Fed will not raise rates on inflation fears alone, Powell says

WASHINGTON (Reuters) – Federal Reserve Chair Jerome Powell on Tuesday reaffirmed the U.S. central bank’s intent to encourage a “broad and inclusive” recovery of the job market, and not to raise interest rates too quickly based only on the fear of coming inflation.

“We will not raise interest rates pre-emptively because we fear the possible onset of inflation. We will wait for evidence of actual inflation or other imbalances,” Powell said in a hearing before a U.S. House of Representatives panel.

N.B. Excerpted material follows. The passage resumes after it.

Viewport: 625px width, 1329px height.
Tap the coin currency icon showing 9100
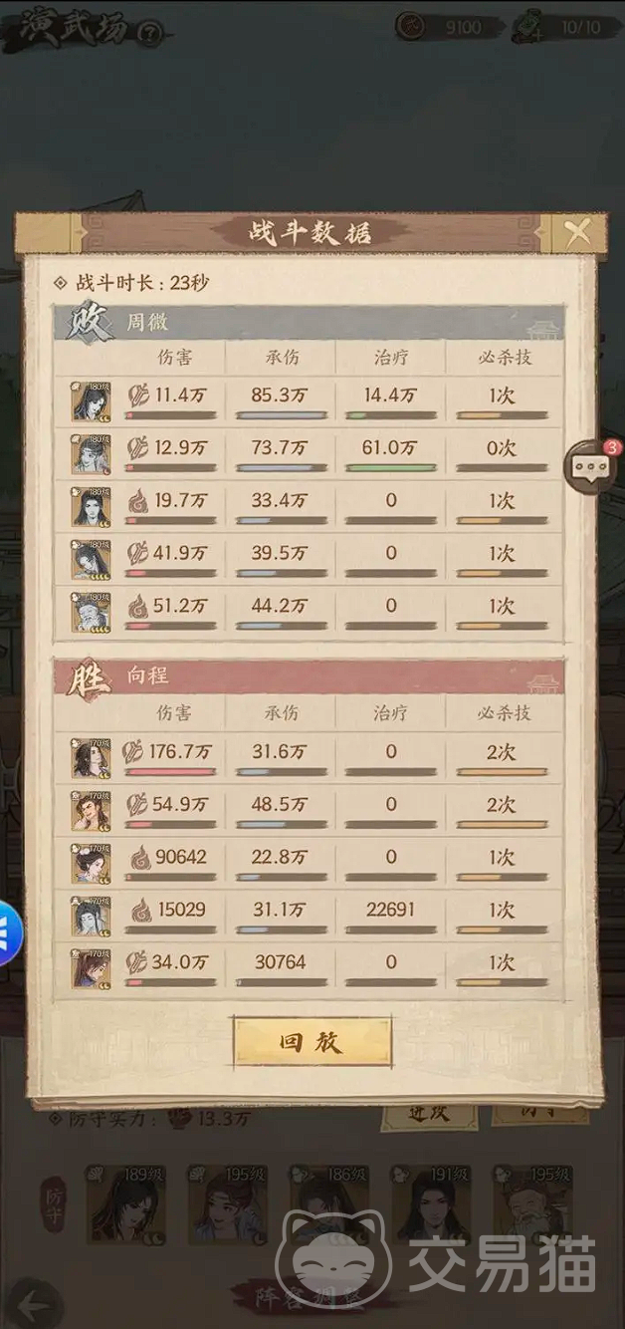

Recent price increases have pushed the consumer price index to a 13-year high, prompting Republicans on the committee to offer charts detailing spikes in consumer items like bacon and used cars to suggest price increases are getting out of hand.

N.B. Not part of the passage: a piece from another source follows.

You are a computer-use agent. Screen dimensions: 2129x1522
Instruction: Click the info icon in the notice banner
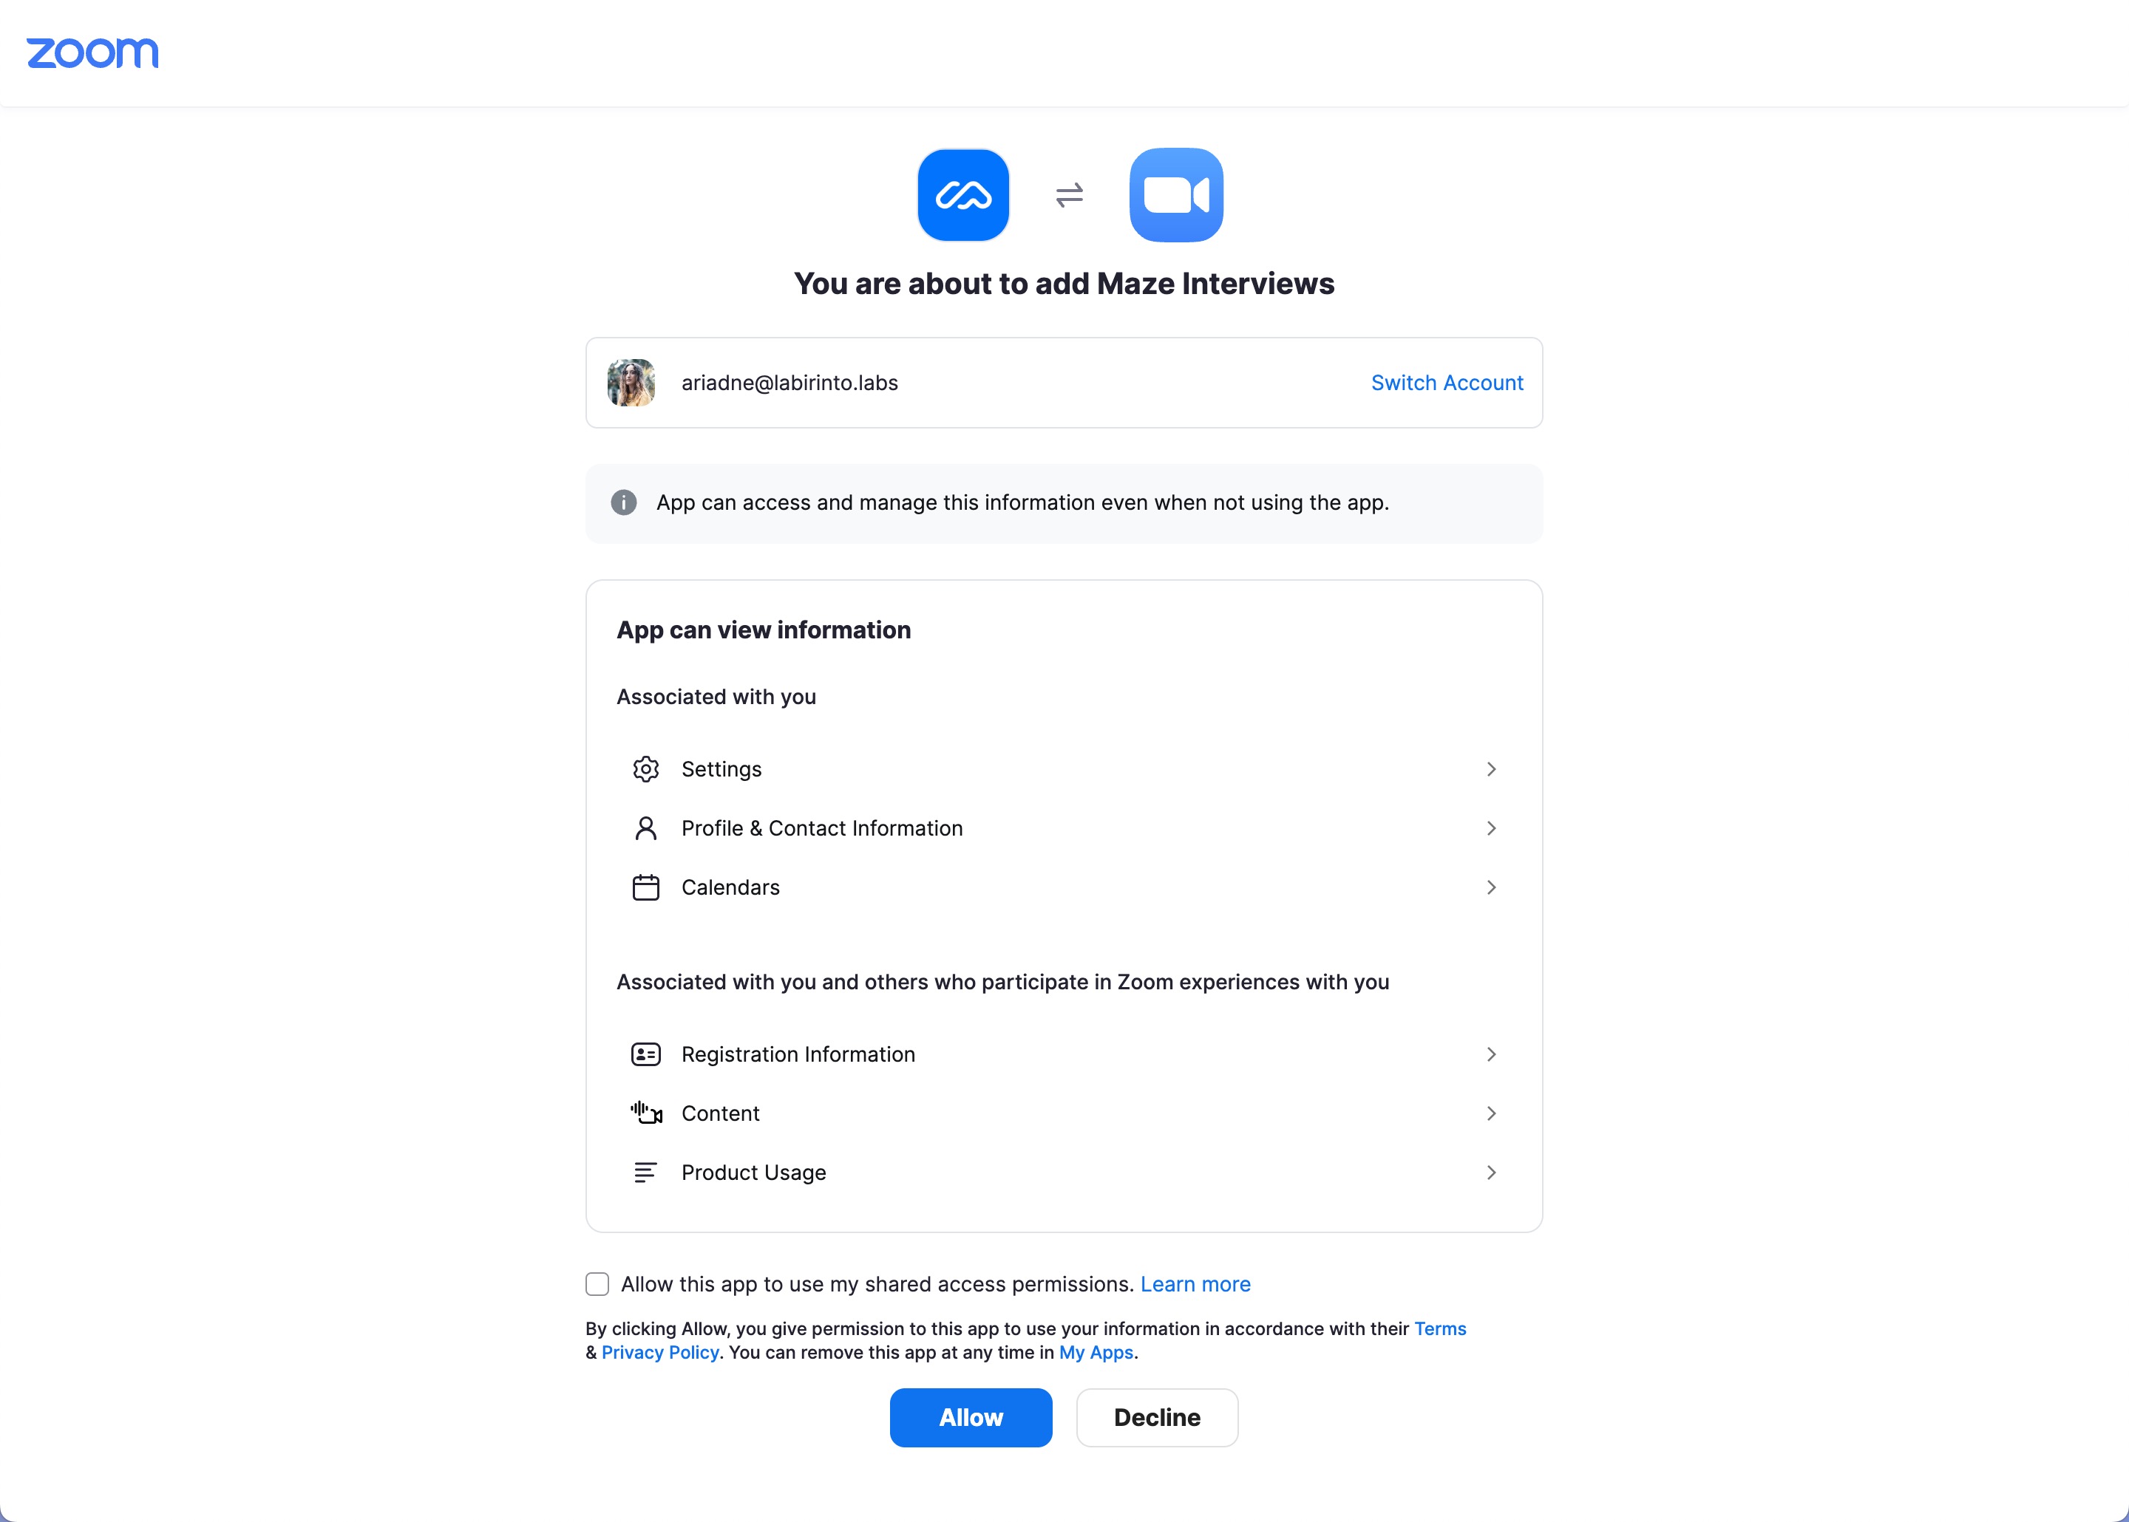pos(624,502)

“We have unstable employment and higher inflation,” said Representative Jim Jordan, an Ohio Republican, referring to the Fed’s congressionally mandated goals of ensuring maximum employment and stable prices. “Something has to give.”

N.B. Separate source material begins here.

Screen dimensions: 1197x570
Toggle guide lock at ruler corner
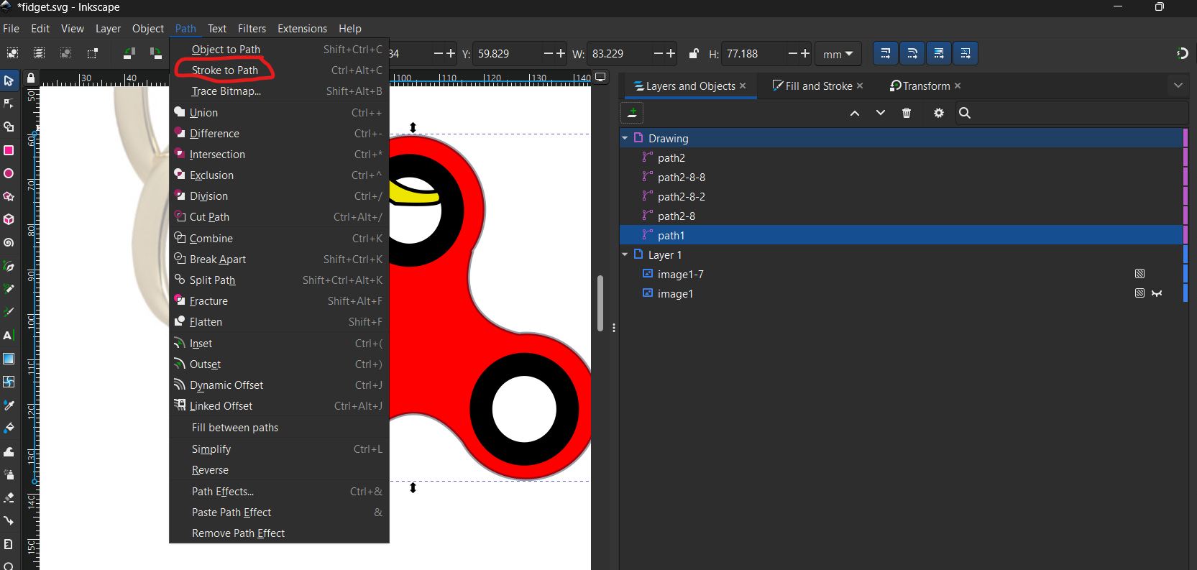coord(31,78)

The recent high inflation readings, however, “don’t speak to a broadly tight economy” that would require higher interest rates, Powell said, referring to a “perfect storm” of rising demand for goods and services and bottlenecks in supplying them as the economy reopens from the pandemic.

Those price pressures should ease on their own, Powell said.

In setting upcoming monetary policy, the Fed chief pledged that the central bank would keep its eyes focused on a broad set of labor market statistics, including how different racial and other groups are faring.

“We will not just look at the headline numbers for unemployment,” Powell told the members of the House Select Subcommittee on the Coronavirus Crisis. “We will look at all kinds of measures … That is the most important thing we can do” to ensure the benefits of the recovery are more fully shared.

Markets were little changed over the course of the hearing.

Powell’s comments were “not really much that we haven’t heard before,” said Michael Brown, a senior analyst at payments firm Caxton, London.

A SENSITIVE PIVOT

But the session, at times a sparring match between Democrats and Republicans over the Biden administration’s economic plans, hinted at the delicate line the Fed must walk in coming months as it balances inflation risks with its promise to ensure the economy recovers all the jobs lost after the onset of the coronavirus pandemic.

Until recently there was little perceived conflict between those goals.

Yet since Powell last appeared before the subcommittee in September, the central bank’s outlook for inflation has doubled. Projections released by the Fed last week showed prices in 2021 are expected to increase at a 3.4% rate, compared with the 1.7% projected as of last September.

Recent job growth, meanwhile, has been slower than hoped. Some of Powell’s colleagues are now openly suggesting the pandemic prompted so many people to retire it may be unrealistic to think the United States can return to the pre-crisis level of employment before the Fed needs to tighten monetary policy.

That is a stance counter to Powell’s own focus on restoring the economy to the conditions of early 2020, and to that of the subcommittee’s influential Democratic chairman, Representative James Clyburn of South Carolina, who pushed Powell on Tuesday to ensure a fair and equitable jobs recovery.

“Millions of Americans are depending on the Fed to continue to support the economy’s recovery,” said Clyburn, who has close ties to President Joe Biden.

Biden must decide in coming weeks whether to reappoint Powell to a second four-year term. In the closing minutes of the hearing the Fed chair received a glowing review from another ranking Democrat, House Financial Services committee chair Maxine Waters of California.

Waters noted that Powell was ready to “think big” about policy as the pandemic took hold and said she wanted to thank him “not only for his leadership … but his creativity.”

Still, a rapidly improving economic landscape is beginning to reshape views at the Fed about when to reduce some of those pandemic efforts as the crisis recedes.

At their meeting last week Fed officials projected they may raise interest rates as soon as 2023, perhaps a year earlier than anticipated, and Powell said during a news conference that the central bank was beginning talks about when to pare down its $120 billion in monthly purchases of government bonds and securities used to support the recovery.

Graphic – Stronger inflation, lower unemployment:

Powell told reporters the economy “is still a ways off” from the progress in rehiring that the Fed has said it wants to see before making any changes, a cue that the timing of an actual policy shift remains up in the air.

But the change in tone and projections surprised markets, which are now keenly watching to see if the Fed is hedging its job market promises.

Market trading in inflation-protected and other securities shows investors betting the Fed will raise rates even faster than policymakers project, a potential loss of faith in the central bank’s willingness to run a “hot” high-inflation economy to encourage a robust jobs recovery.